This reflects two things: Labor income is far more equally distributed than is net wealth and the U.S. fiscal system is highly progressive. Indeed, the richest 1 percent of 40-year-olds pay 35 percent of their remaining lifetime resources in remaining lifetime net taxes.

Those in the third, second and first resource quintiles (20-percent groupings) face 13 percent, 4 percent, and negative 47 percent average remaining lifetime net tax rates, respectively.

The study also shows that large shares of households who are in the second, third and fourth quintiles of the remaining lifetime resource distributions are conventionally classified as richer or poorer than is actually the case due to ranking based on current income.

What about TCJA? Was it a giveaway to the rich? No and yes, depending on your fairness criterion. Let’s again consider 40-year-olds. Results for other cohorts are similar.

TCJA’s generally small percentage-point cuts in remaining lifetime net tax rates are largest for the middle class. The cut is 1.7 percentage points for the middle fifth (third quintile) compared with 1.1 for the poorest fifth (bottom quintile) and 0.8 for the richest 1 percent.

The corresponding percentage increases in lifetime spending are 1.9 percent for the third quintile, 0.8 percent for the bottom quintile, and 1.1 percent for the top 1 percent. Only 3 percent of 40-years-olds saw their lifetime net taxes rise and their lifetime spending fall.

* Data extracts *
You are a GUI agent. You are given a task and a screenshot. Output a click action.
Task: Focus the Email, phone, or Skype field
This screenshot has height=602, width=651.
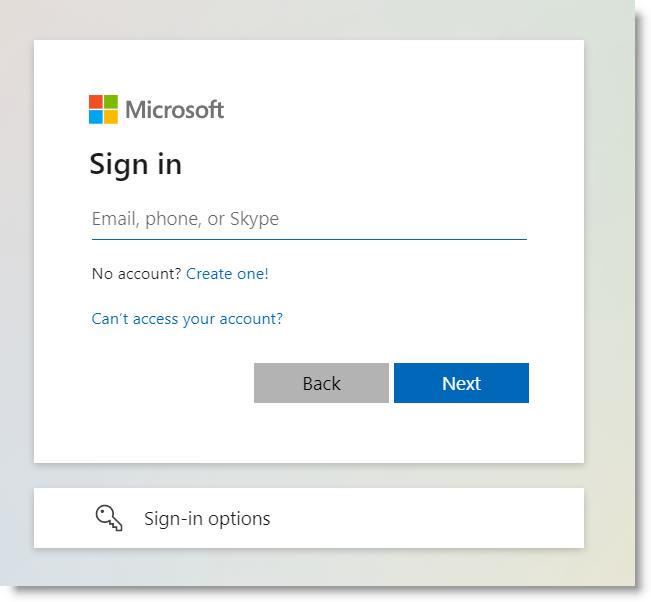click(x=308, y=219)
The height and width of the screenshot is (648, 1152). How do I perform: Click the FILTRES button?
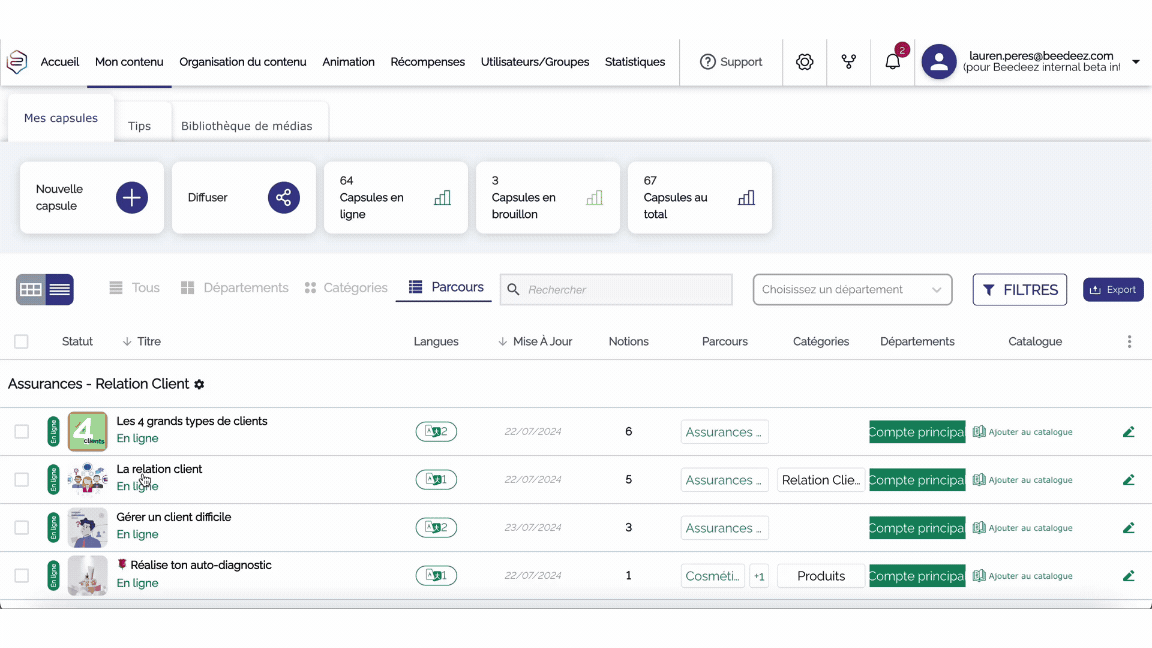tap(1019, 290)
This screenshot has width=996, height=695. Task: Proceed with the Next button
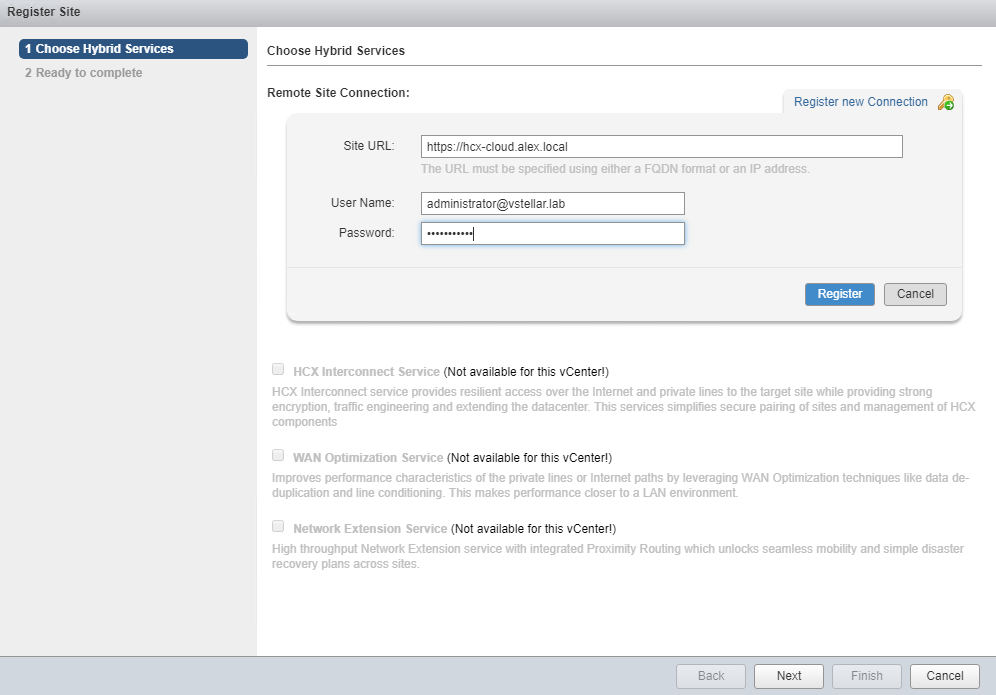point(789,676)
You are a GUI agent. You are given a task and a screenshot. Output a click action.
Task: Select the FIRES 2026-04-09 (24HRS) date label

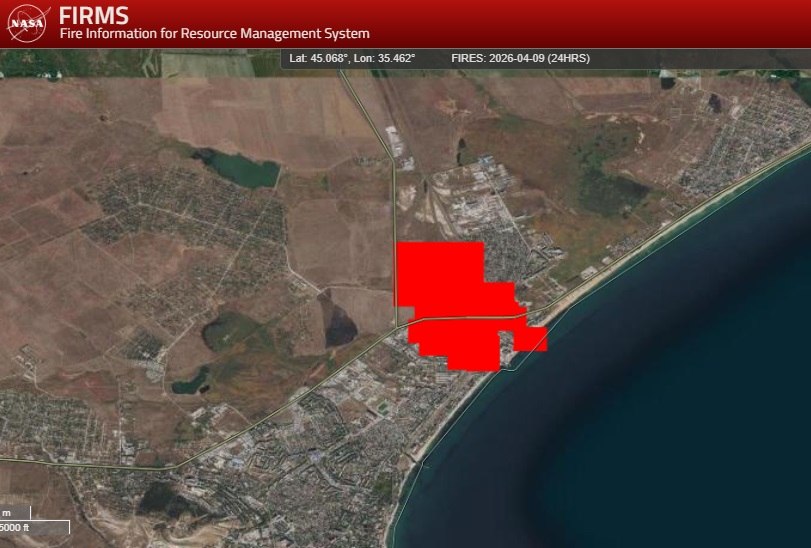[x=520, y=58]
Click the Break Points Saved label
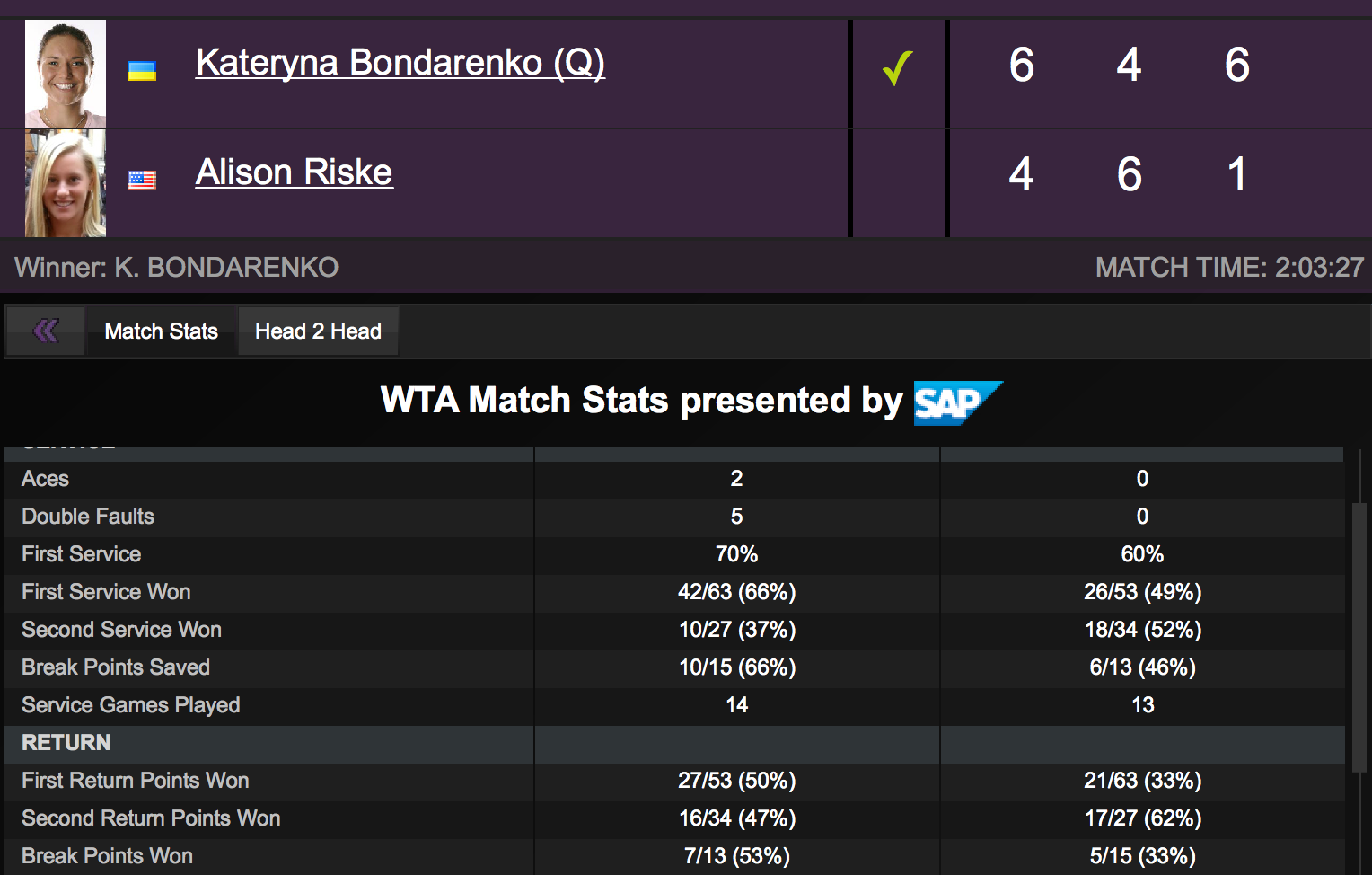This screenshot has width=1372, height=875. (x=116, y=667)
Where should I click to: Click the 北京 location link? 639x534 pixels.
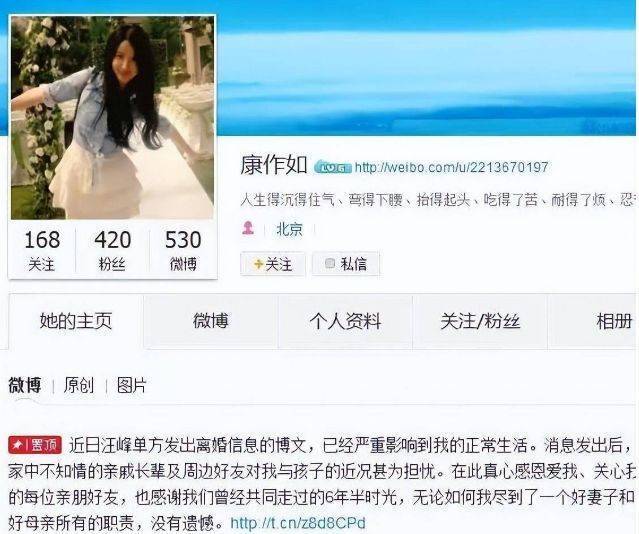tap(289, 229)
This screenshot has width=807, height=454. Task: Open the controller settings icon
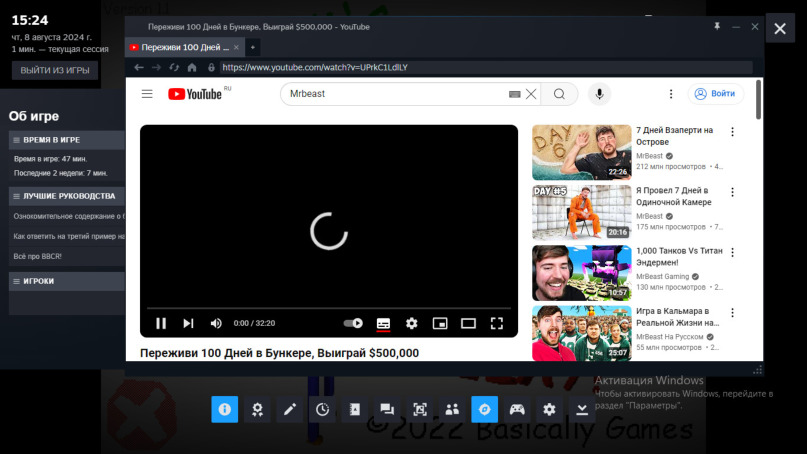(517, 409)
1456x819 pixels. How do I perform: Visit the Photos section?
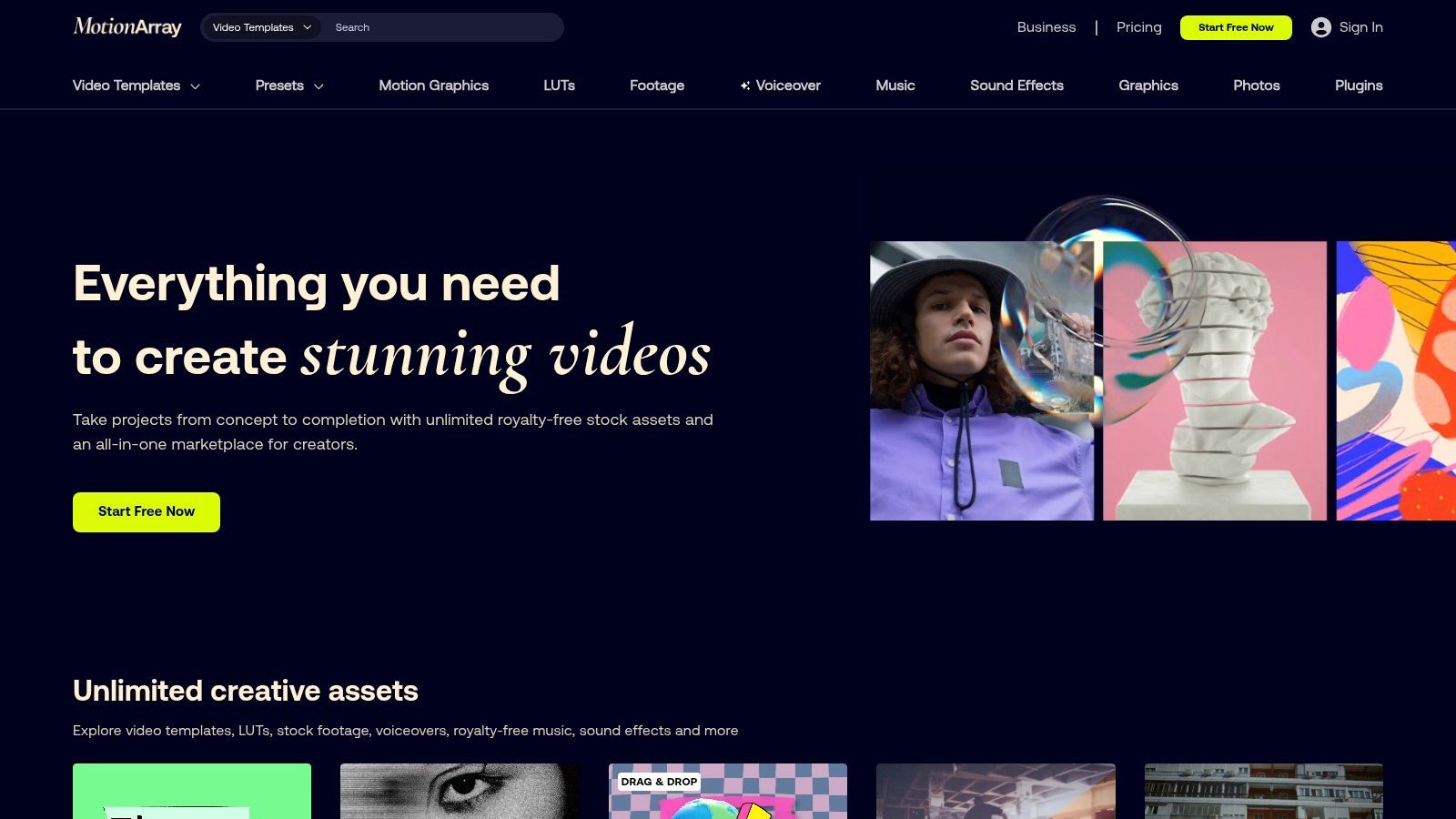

* Required action *
Carry on the text about lifetime net tax rates and the TCJA from where it ends. The lines have no connection to the text about lifetime net taxes.

* Exercise output *
What share of the tax cuts went to the rich and the poor? The richest 1 percent received 9.3 percent of the total tax cuts, the top 5 percent got 26.5 percent, the top quintile received 52.2 percent and the bottom quintile got 3.3 percent.

So, the rich received the lion’s share of the tax cut. But they also pay the lion’s share of taxes. The top 1 percent pay 30.2 percent, the top 5 percent pay 51.1 percent, the top quintile pays 80.1 percent and the bottom quintile pays negative 9.0 percent.

Hence, TCJA was progressive as conventionally defined. The rich received less than a proportionate share of TCJA’s total tax cut. The very poor benefited even though they pay negative net taxes.

These figures may well understate the progressivity of TCJA. Our analysis assumes that the share owners of U.S. companies (most rich Americans) bear the burden of the U.S. corporate income tax.

Others, ourselves included, think the burden of the corporate tax actually falls in full or in large part on U.S. workers (mostly middle-class and poor Americans). Why? Because it limits investment in the U.S., which limits worker productivity. Were we to assume that the corporate tax falls on labor, not capital, the TCJA would be even more progressive.

Doing the analysis correctly matters. When we use our data to do conventional tax analysis (rank households by current income, consider only current-year taxes and toss the young and old in the same pot), we find that TCJA is regressive, i.e., those with the highest incomes experience the highest percentage-point reduction in current-year tax rates.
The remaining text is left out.